Apa saja tak masalah. Aku sih
inginnya, kalau ada tanaman, pagi-pagi ya menyiram tanaman. Ada sih tanaman di
sini, tapi sudah disiram masing-masing oleh yang punya. Kalau beli tak ada
uang. Sayang juga daripada dipakai beli tanaman atau kembang mending dipakai beli
rokok atau sarapan. Tapi kalau sengaja menabung beli tanaman pun sebenarnya
bisa. Jadi setiap hari kelak aku akan menyiramnya di pagi hari. Lantas, setelah
itu apa? Pagi kan panjang? Celaka. Celaka.
Kalau mencuci. Tak mungkin juga
setiap hari aku mencuci. Lagi pula jadwal mencuciku juga sudah ada. Setiap sehabis
latihan otot sembari mandi. Terus cucianku pun tak pernah numpuk. Soalnya itu
tadi, aku selalu mencicil setiap mandi. Jadi tak pernah banyak. Paling hanya
kaos, celana dalam dan kolor. Sudah.
Kalau menyapu dan mengepel lantai. Itu
pun aku rutin melakukannya setiap hari tapi tidak di pagi hari. Sebab pagi
hari, dua temanku masihlah tidur. Jadi tak enak takut mengganggu. Makanya aku
hanya mengepel lantai dua hari sekali saja. Kalau menyapu sih setiap hari
kulakukan. Apalagi menyapu lantai di tempat yang jadi kawasanku. Terutama di kawasan tempat tidurku. Kalau tak
begitu, rasanya tidur tak enak sebab debu di mana-mana.

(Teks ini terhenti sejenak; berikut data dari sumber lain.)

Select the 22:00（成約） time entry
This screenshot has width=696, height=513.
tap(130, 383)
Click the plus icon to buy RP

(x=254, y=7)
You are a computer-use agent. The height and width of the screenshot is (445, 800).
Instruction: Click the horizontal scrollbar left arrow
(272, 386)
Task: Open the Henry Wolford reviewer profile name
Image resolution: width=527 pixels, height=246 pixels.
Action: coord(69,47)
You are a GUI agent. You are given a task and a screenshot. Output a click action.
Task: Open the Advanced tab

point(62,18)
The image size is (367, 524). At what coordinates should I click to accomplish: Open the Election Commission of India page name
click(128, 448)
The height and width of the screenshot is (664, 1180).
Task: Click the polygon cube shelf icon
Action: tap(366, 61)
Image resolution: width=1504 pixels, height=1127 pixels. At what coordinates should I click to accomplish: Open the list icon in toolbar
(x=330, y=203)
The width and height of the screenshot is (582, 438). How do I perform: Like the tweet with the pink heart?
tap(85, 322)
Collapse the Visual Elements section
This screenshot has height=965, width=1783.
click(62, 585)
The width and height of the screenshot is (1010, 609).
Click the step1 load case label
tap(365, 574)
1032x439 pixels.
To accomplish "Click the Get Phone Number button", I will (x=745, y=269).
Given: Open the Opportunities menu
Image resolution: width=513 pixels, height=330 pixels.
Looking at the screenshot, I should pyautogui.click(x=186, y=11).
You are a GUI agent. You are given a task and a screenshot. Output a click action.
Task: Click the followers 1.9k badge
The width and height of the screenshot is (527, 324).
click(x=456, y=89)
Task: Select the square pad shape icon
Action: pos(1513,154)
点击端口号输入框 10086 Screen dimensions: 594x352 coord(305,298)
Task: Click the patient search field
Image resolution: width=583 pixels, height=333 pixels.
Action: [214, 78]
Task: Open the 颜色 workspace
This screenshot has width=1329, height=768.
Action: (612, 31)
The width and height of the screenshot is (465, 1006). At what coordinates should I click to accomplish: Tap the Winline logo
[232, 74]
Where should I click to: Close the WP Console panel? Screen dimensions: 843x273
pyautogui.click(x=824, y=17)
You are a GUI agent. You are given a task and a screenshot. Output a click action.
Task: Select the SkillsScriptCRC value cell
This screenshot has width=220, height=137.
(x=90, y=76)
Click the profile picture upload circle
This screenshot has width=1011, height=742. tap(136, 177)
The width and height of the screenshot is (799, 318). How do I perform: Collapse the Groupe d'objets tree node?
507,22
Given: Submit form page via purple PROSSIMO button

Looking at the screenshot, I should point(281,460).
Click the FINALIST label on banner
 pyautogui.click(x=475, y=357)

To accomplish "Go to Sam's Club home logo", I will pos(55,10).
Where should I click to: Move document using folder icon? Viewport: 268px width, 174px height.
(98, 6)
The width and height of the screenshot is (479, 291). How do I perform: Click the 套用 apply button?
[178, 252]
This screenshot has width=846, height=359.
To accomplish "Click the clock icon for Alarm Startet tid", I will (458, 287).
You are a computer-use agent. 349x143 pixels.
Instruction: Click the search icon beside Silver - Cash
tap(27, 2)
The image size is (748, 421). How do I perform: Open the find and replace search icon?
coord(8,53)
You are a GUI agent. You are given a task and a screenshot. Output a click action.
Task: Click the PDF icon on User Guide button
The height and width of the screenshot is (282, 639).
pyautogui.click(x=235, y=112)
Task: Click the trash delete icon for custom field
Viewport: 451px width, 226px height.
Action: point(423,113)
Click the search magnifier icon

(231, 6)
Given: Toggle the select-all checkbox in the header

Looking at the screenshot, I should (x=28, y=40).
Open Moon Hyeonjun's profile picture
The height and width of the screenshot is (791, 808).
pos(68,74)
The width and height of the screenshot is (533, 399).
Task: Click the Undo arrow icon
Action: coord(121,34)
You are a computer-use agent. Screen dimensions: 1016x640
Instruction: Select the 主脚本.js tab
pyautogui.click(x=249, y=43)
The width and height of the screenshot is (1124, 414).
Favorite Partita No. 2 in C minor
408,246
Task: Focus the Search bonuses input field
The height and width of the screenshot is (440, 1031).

Kalau lari pagi. Katanya kardio harus
dikurangi kalau hendak membangun otot di tubuh. Karena itulah aku urung lari
setiap pagi. Bukan tak ingin. Inginnya sih lari. Apalagi udara di sini segar
dan enak sekali. Tapi aku kudu fokus satu-satu. Dan kali ini fokusku membangun
otot dulu. Kalau nanti sudah selesai, aku memang merencanakan untuk rutin lari
pagi. Minimal seminggu sekali, atau paling banyak seminggu dua
kali.
Membersihkan halaman. Aduh, sayangnya
aku tak punya halaman. Kalau di rumah mungkin bisa saja, dan memang ide yang
menarik. Tapi kalau di sini, apanya yang mau dibersihkan? Halamannya saja tak
ada. Kalau ada pun, halamannya juga sudah bersih. Karena tak banyak pohon jadi tak
ada daun-daun bertebaran. Sampah pun nyaris tak ada.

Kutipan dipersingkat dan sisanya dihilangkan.